● **ENTRIES SHOWN**
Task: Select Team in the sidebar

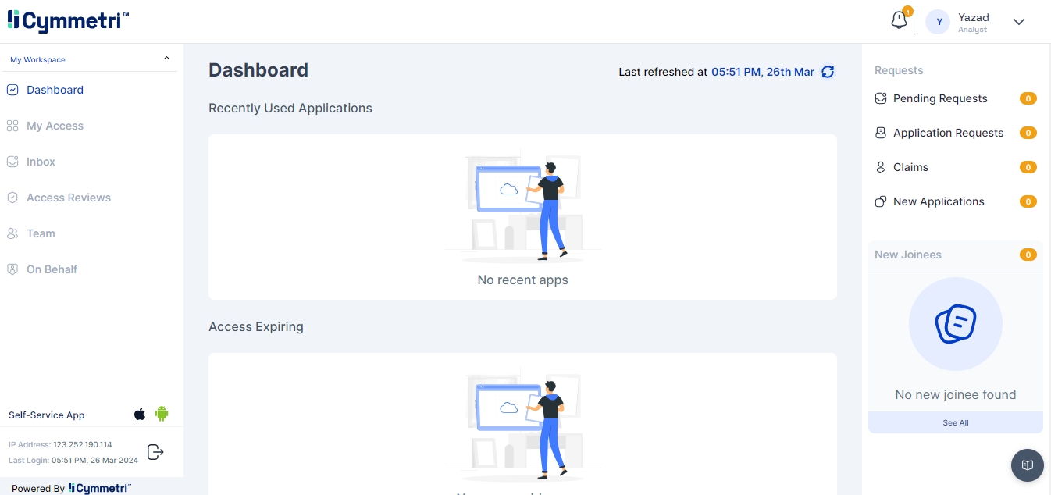Action: (x=41, y=233)
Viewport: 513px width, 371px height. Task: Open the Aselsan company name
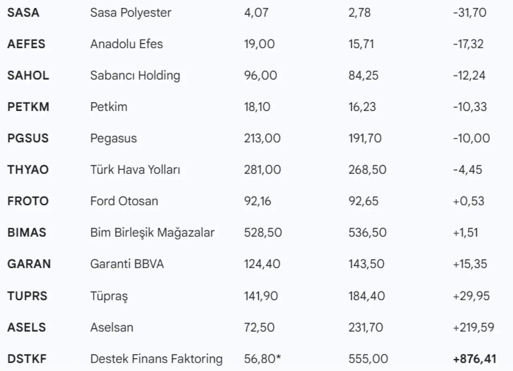pos(112,327)
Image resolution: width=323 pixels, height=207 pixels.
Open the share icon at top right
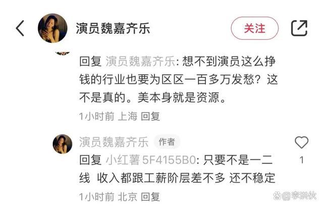[299, 28]
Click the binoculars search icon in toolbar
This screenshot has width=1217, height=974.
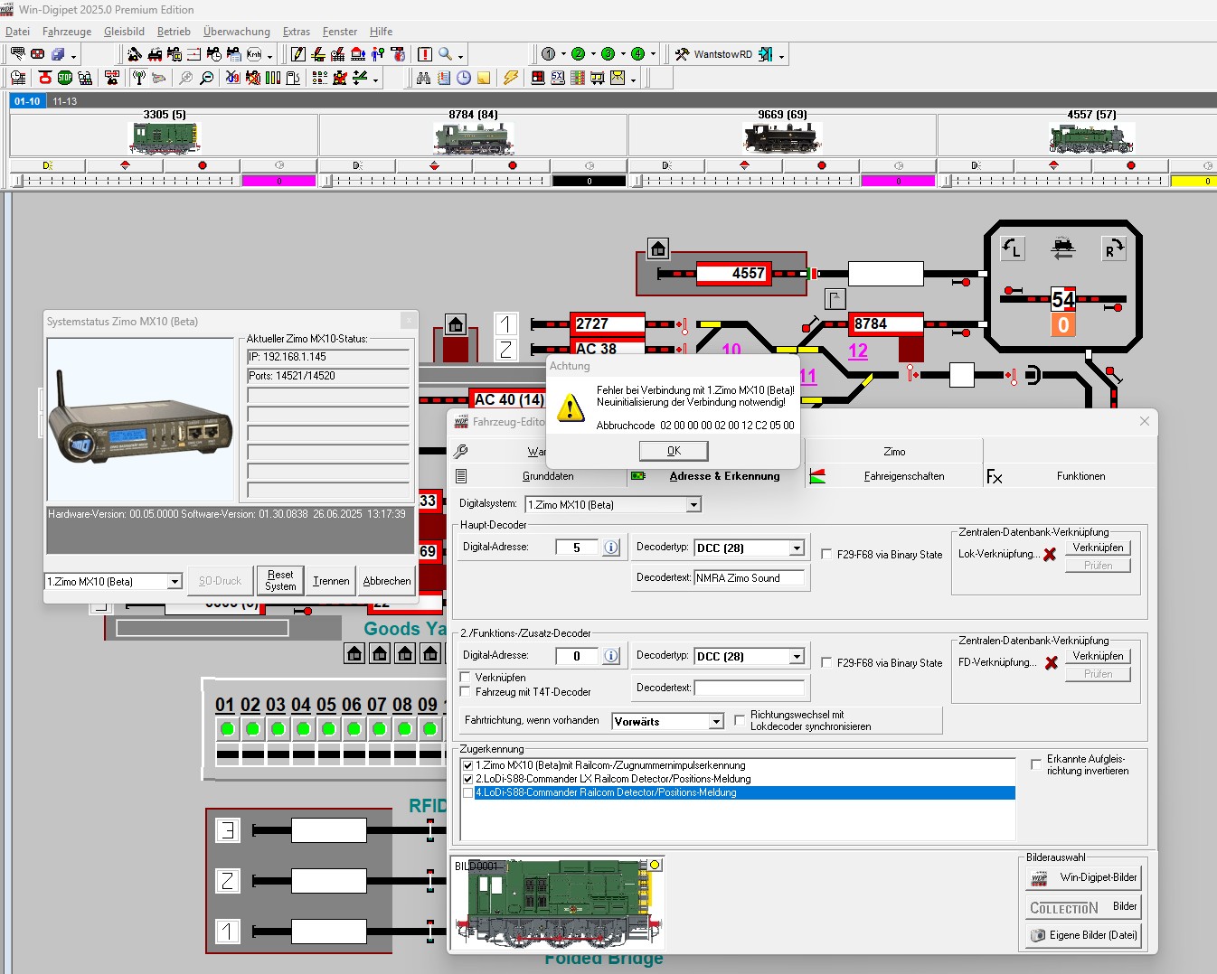pyautogui.click(x=423, y=78)
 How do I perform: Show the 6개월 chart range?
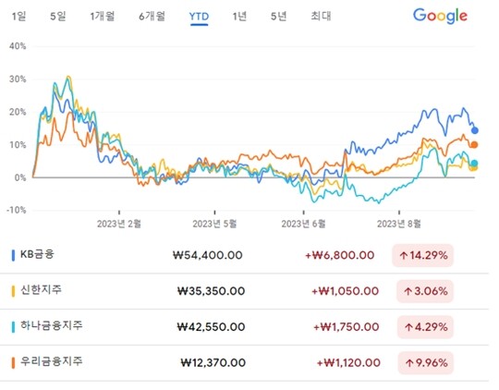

● **TASK DIRECTIONS**
Once the line containing "Click the binoculars search icon in toolbar" is found, transcribe it and the rest of the lines to the end of the listing above exactly, omitting all pictures.

● **EXPECTED ANSWER**
Click the binoculars search icon in toolbar
This screenshot has width=1217, height=974.
pyautogui.click(x=423, y=78)
 How do I perform: Show the 6개월 chart range?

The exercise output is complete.